**Supplied text**

Picosecond decay kinetics and quantum yield of fluorescence of the photoactive yellow protein from the halophilic purple phototrophic bacterium, Ectothiorhodospira halophila.

The photoactive yellow protein (PYP) has been previously shown to be partially bleached and red shifted (in less than 10 ns) by a pulse of laser excitation at the wavelength maximum (445 nm), to further bleach (k = 7.5 x 10(3) s(-1)), and then to slowly recover in the dark (k = 2.6 s(-1)) (Meyer, T. E., G. Tollin, J. H. Hazzard, and M. A. Cusanovich. 1989. Biophys. J. 56:559-564). The quantum yield for the formation of the fully bleached form was found to be 0.64. We have now shown that the yellow protein is weakly fluorescent with an emission maximum at 495 nm (which mirrors excitation at 445 nm) and a fluorescence quantum yield of 1.4 x 10(-3). Measurement of the picosecond kinetics of the fluorescence decay shows that approximately 90% of the emission occurs with a lifetime of 12 ps. This is in good agreement with the quantum yield determination, which suggests that a single quenching process (presumably the photochemical event) is primarily responsible for the excited state decay. The lifetime of the excited state of PYP is remarkably similar to that for the rise of the first photochemical intermediate of bacteriorhodopsin, and underscores the fundamental similarity in their photocycles despite a lack of structural relationship.

**Dataset excerpt**
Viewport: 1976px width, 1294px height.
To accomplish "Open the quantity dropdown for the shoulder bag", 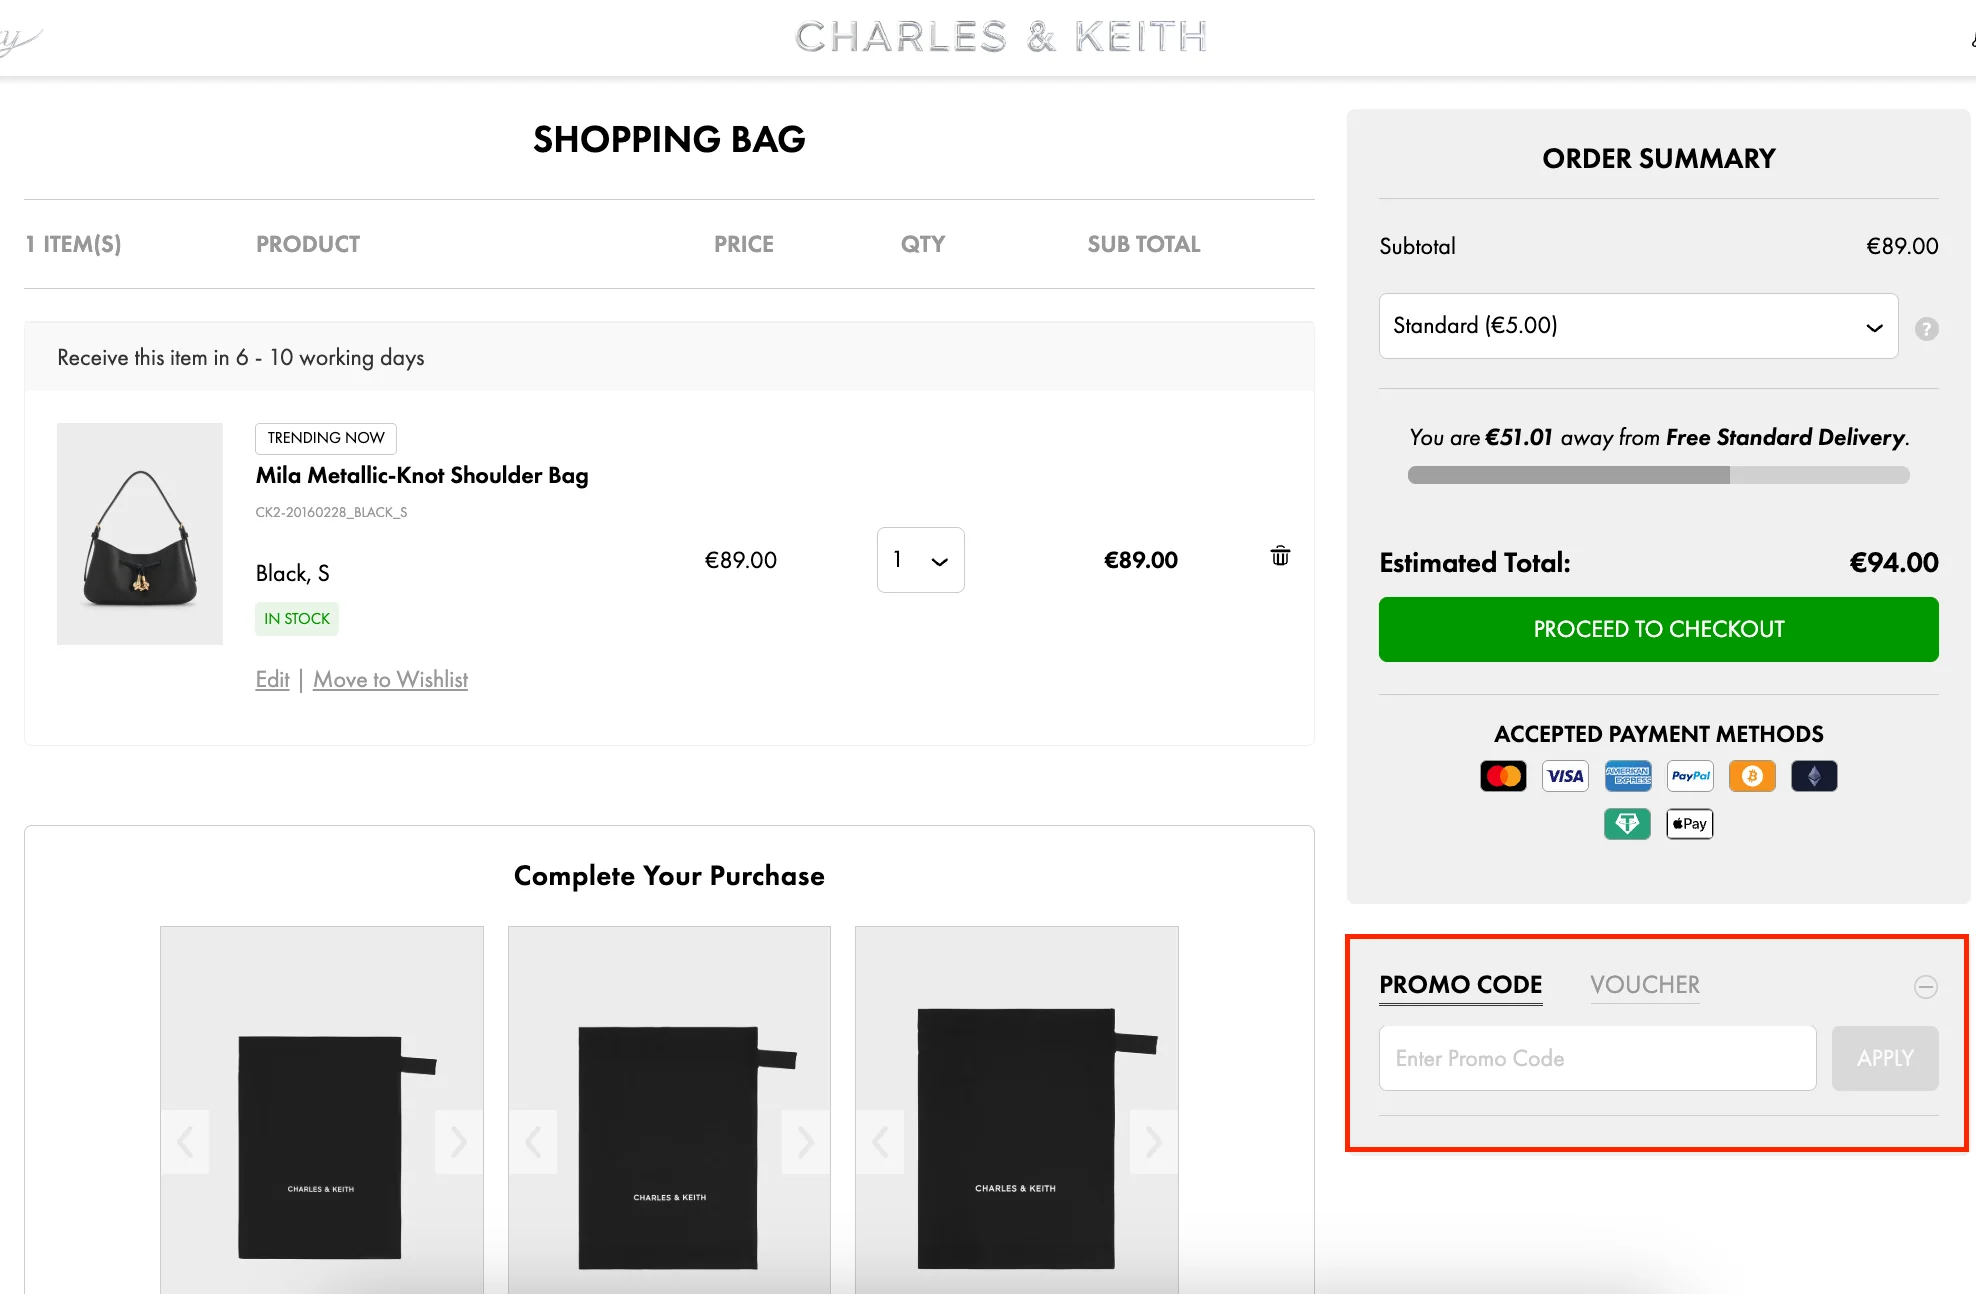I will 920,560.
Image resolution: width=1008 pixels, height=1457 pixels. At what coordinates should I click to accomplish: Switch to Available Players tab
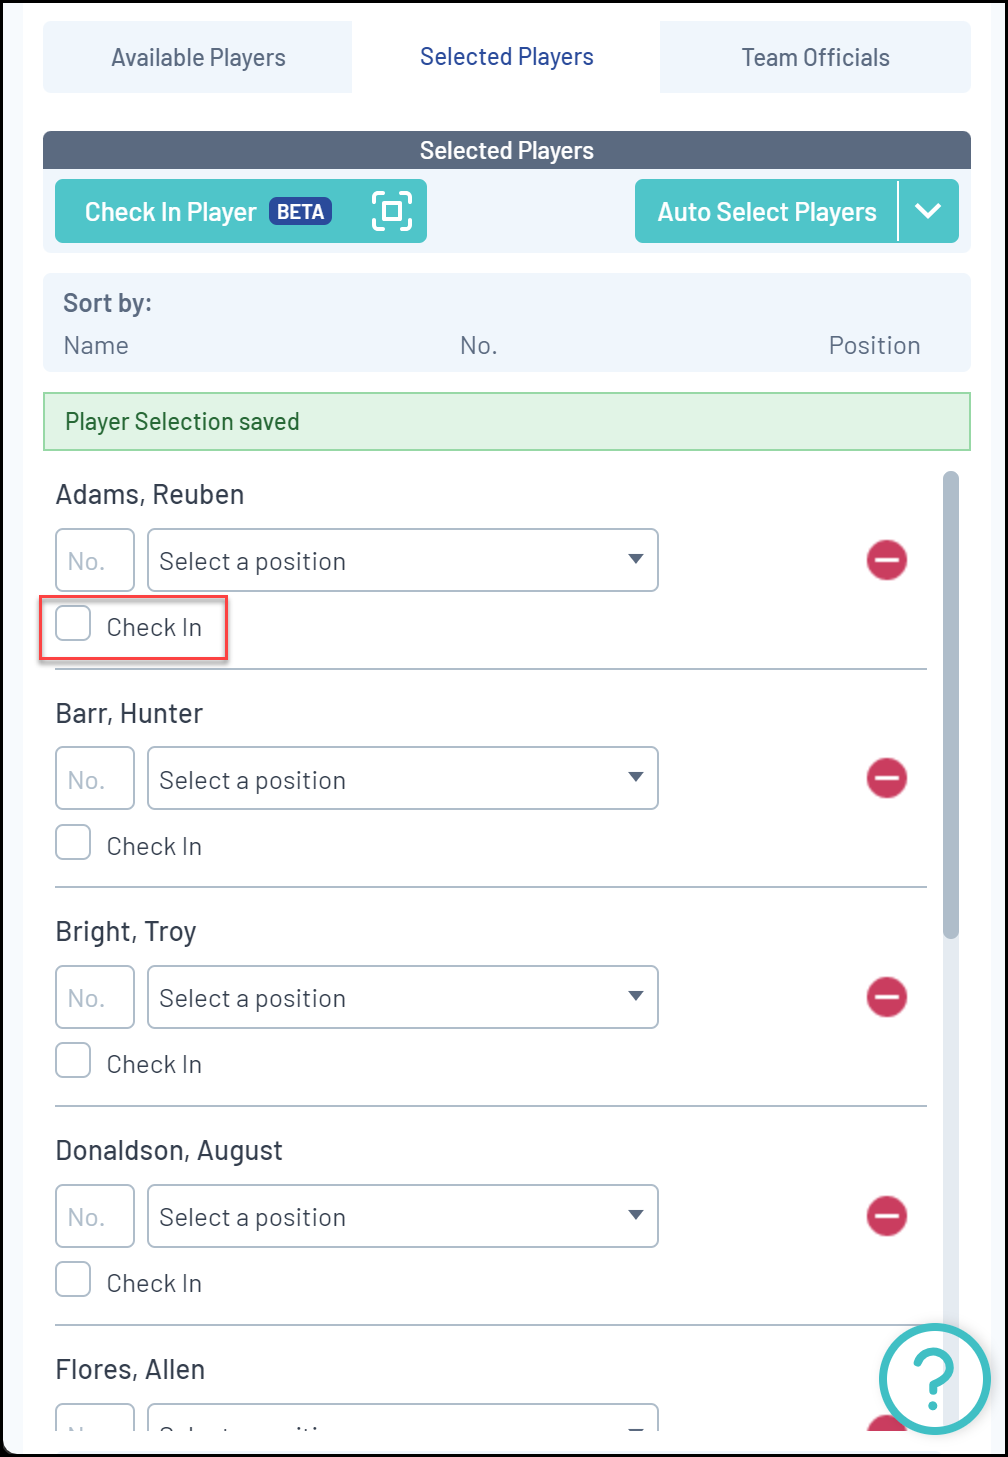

**Try it**
Can you set down, word for word, the part of the photoactive yellow protein abstract above that runs from "Picosecond decay kinetics" up to and including "bacterium, Ectothiorhodospira halophila."?

**Exercise solution**
Picosecond decay kinetics and quantum yield of fluorescence of the photoactive yellow protein from the halophilic purple phototrophic bacterium, Ectothiorhodospira halophila.